From Theory to Hypotheses
- Is the theory really needed to generate the hypotheses?
- Does the theory generate more hypotheses than considered?
- Are the hypotheses really implied by the theory? Or are there
ambiguities arising from say non-monotonicities or multiple
equilibria?
- Does the theory specify mechanisms?
- Does the theory suggest heterogeneous effects?
Hypotheses
- Are the hypotheses complex? (eg in fact 2 or 3 hypotheses bundled
together)
- Are the hypotheses falsifiable?
Evidence I: Design
- External validity: is the population examined representative of the
larger population of interest?
- External validity: Are the conditions under which they are examined
consistent with the conditions of interest?
- Measure validity: Do the measures capture the objects specified by
the theory?
- Consistency: Is the empirical model used consistent with the
theory?
- Mechanisms: Are mechanisms tested? How are they identified?
- Replicability: Has the study been done in a way that it can be
replicated?
- Interpretation: Do the results admit rival interpretations?
Evidence II: Analysis and Testing
- Identification: are there concerns with reverse causality?
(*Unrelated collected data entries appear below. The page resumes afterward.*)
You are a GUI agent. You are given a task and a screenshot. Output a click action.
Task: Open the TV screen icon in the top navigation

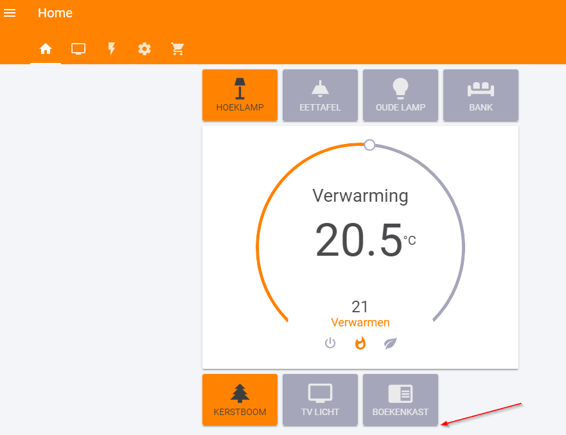(x=78, y=48)
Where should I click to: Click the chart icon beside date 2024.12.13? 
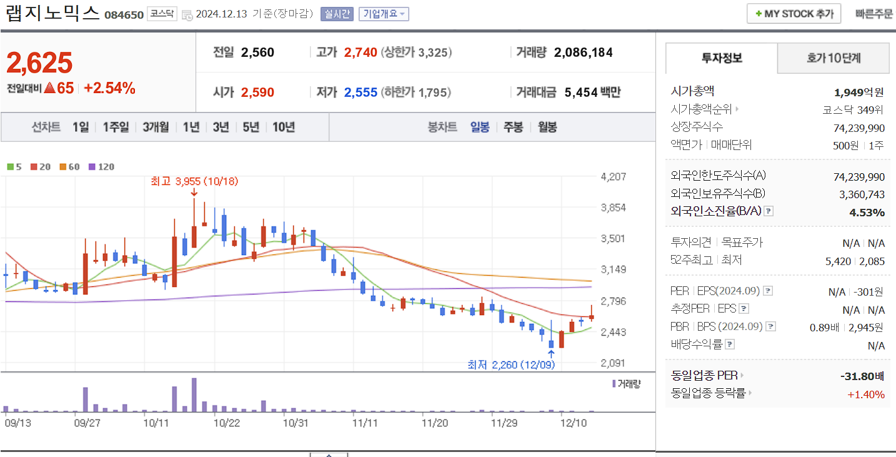tap(187, 14)
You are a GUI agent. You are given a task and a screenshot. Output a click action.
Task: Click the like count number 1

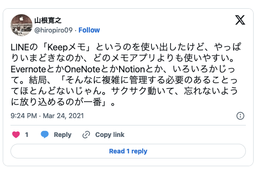[x=27, y=135]

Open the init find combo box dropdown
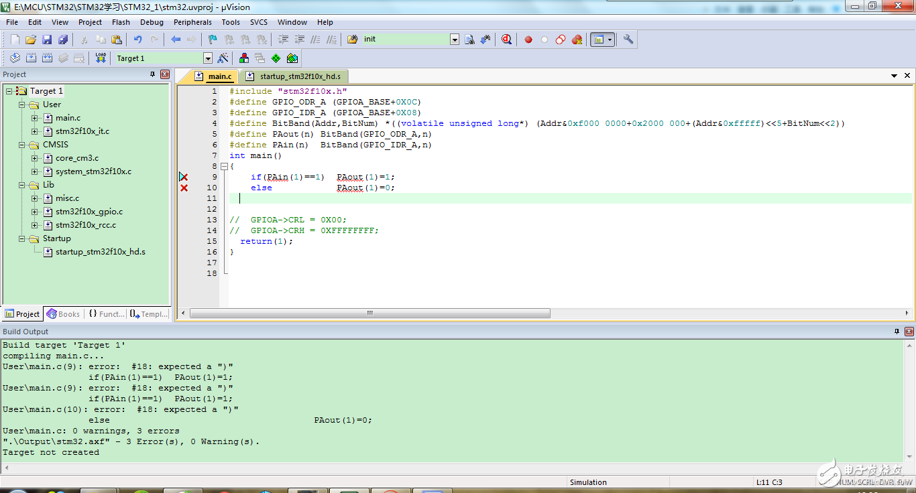point(455,40)
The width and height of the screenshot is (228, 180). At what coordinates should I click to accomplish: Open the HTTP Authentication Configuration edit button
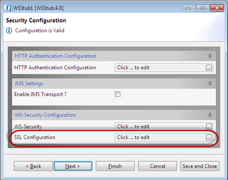(x=209, y=68)
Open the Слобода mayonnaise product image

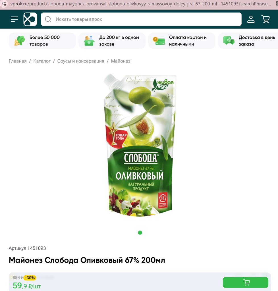[x=140, y=145]
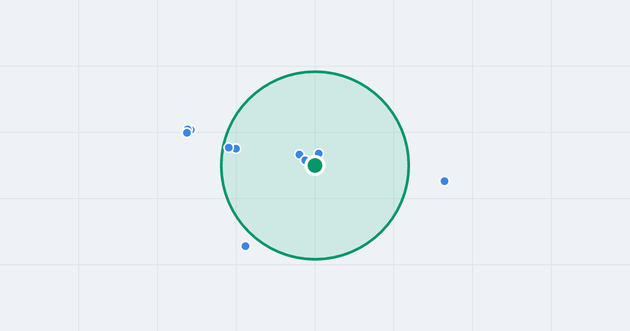Click the lone blue dot below-left of the circle
Viewport: 630px width, 331px height.
tap(245, 246)
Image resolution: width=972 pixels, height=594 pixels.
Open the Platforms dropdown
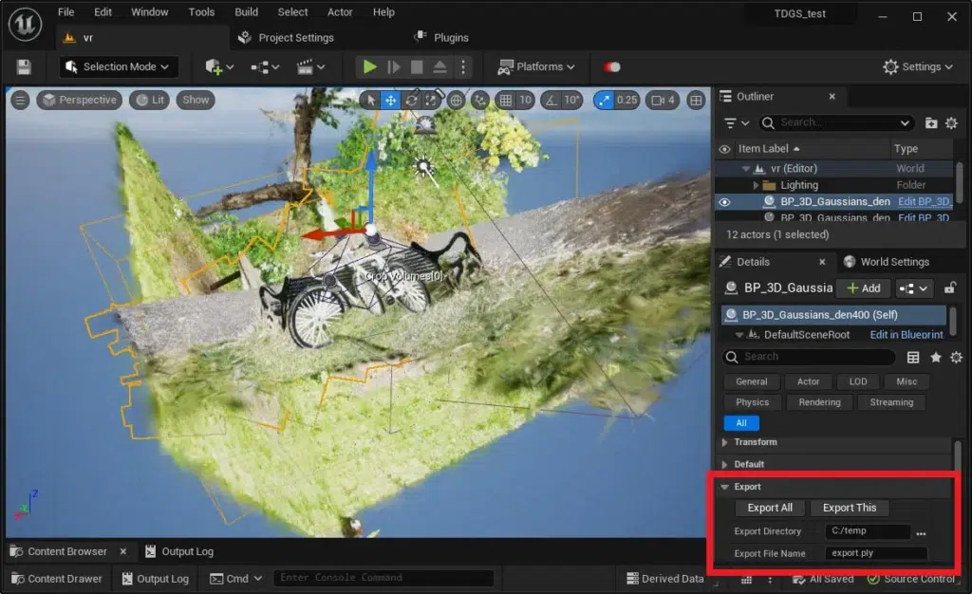pyautogui.click(x=537, y=66)
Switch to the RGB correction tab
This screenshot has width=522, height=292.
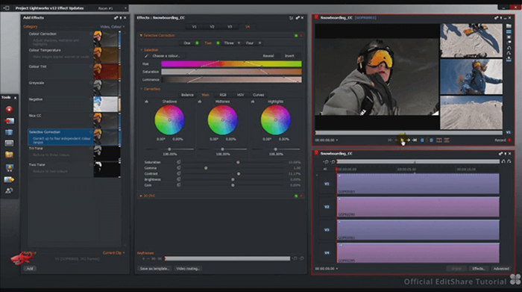pyautogui.click(x=223, y=95)
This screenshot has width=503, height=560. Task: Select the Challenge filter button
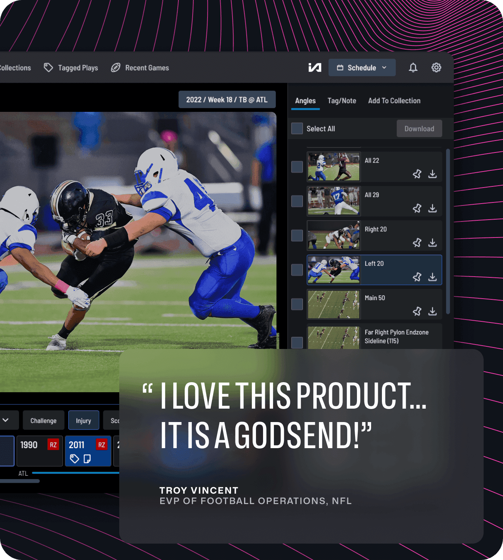(x=44, y=421)
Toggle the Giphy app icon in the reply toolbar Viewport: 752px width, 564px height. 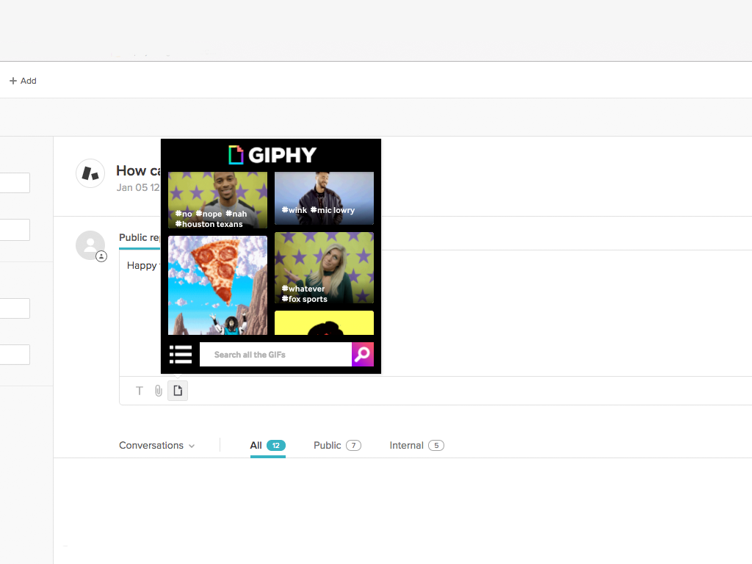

- Identification: are there concerns of omitted variable bias?
- Identification: does the model control for pre treatment variables
only? Does it control or does it match?
- Identification: Are poorly identified claims flagged as such?
- Robustness: Are results robust to changes in the model, to
subsetting the data, to changing the period of measurement or of
analysis, to the addition or exclusion of plausible controls?
- Standard errors: does the calculation of test statistics make use of
the design? Do standard errors take account of plausibly clustering
structures/differences in levels?
- Presentation: Are the results presented in an intelligible way? Eg
using fitted values or graphs? How can this be improved?
- Interpretation: Can no evidence of effect be interpreted as evidence
of only weak effects?
Evidence III: Other sources of bias
- Fishing: were hypotheses generated prior to testing? Was any
training data separated from test data?
- Measurement error: is error from sampling, case selection, or
missing data plausibly correlated with outcomes?
- Spillovers / Contamination: Is it plausible that outcomes in control
units were altered because of the treatment received by the
treated?
- Compliance: Did the treated really get treatment? Did the controls
really not?
- Hawthorne effects: Are subjects modifying behavior simply because
they know they are under study?
- Measurement: Is treatment the only systematic difference between
treatment and control or are there differences in how items were
measured?
- Implications of Bias: Are any sources of bias likely to work for or
against the hypothesis tested?
Explanation
- Does the evidence support the particular causal account given?
- Are mechanisms examined? Can they be?
- Are there observable implications we might expect to see associated
with different possible mechanisms?
Policy Implications
- Do the policy implications really follow from the results?
- If implemented would the policy changes have effects other thank
those specified by the research?
- Have the policy claims been tested directly?
- Is the author overselling or underselling the findings?